The Thai baht fell 0.2 percent, while the Malaysian ringgit eased 0.1 percent. Trump is due to host Xi on Thursday and Friday at his Mar-a Lago retreat in Florida. Trump had set the tone for a tense first meeting with Xi by tweeting last Thursday that the United States could no longer tolerate massive trade deficits and job losses.
"There seems to be some lingering caution," said Hirofumi Suzuki, economist for Sumitomo Mitsui Banking Corporation (SMBC) in Singapore, adding that one risk is that US-China relations could worsen and have negative knock-on effects on Asian economies. Christopher Wong, senior FX strategist for Maybank, however, said Asian currencies could edge higher ahead of the US-China summit.
"We believe the Xi-Trump meeting could reignite tensions on trade and currencies," Wong said. In the lead up to the meeting, the US dollar may face downside pressure against the currencies of trade surplus countries that are seen as facing the risk of being labelled currency manipulators by the United States, Wong said. The greenback could come under pressure against currencies such as the offshore Chinese yuan, South Korean won and Taiwan dollar, he added. Singapore's central bank is expected to keep its monetary policy settings unchanged at its April review expected next week, but some analysts see the risk of tightening later in the year in response to rising inflation and as exports were on the mend, according to a Reuters poll.
The Monetary Authority of Singapore (MAS) manages monetary policy by changes to the exchange rate, letting the Singapore dollar's nominal effective exchange rate (NEER) rise or fall within in an undisclosed policy band. One focus among analysts is whether the central bank will make any changes to the forward guidance it introduced in its last policy statement in October, when MAS stood pat and maintained a stance of zero percent appreciation for the Singapore dollar NEER's policy band.

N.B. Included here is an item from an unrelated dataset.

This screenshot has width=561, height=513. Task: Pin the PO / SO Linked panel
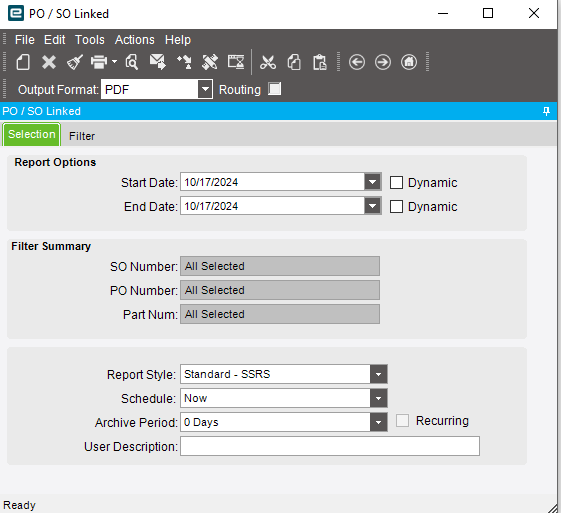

The central bank said in October that it "assesses that a neutral policy stance will be needed for an extended period to ensure medium-term price stability." A removal of that guidance could stoke market speculation about the risk of the MAS tightening policy later this year, analysts say. That forward guidance will probably be kept in the April policy statement, said SMBC's Suzuki, adding that the central bank likely wants to see a sustained economic recovery and a pick-up in inflation before removing it.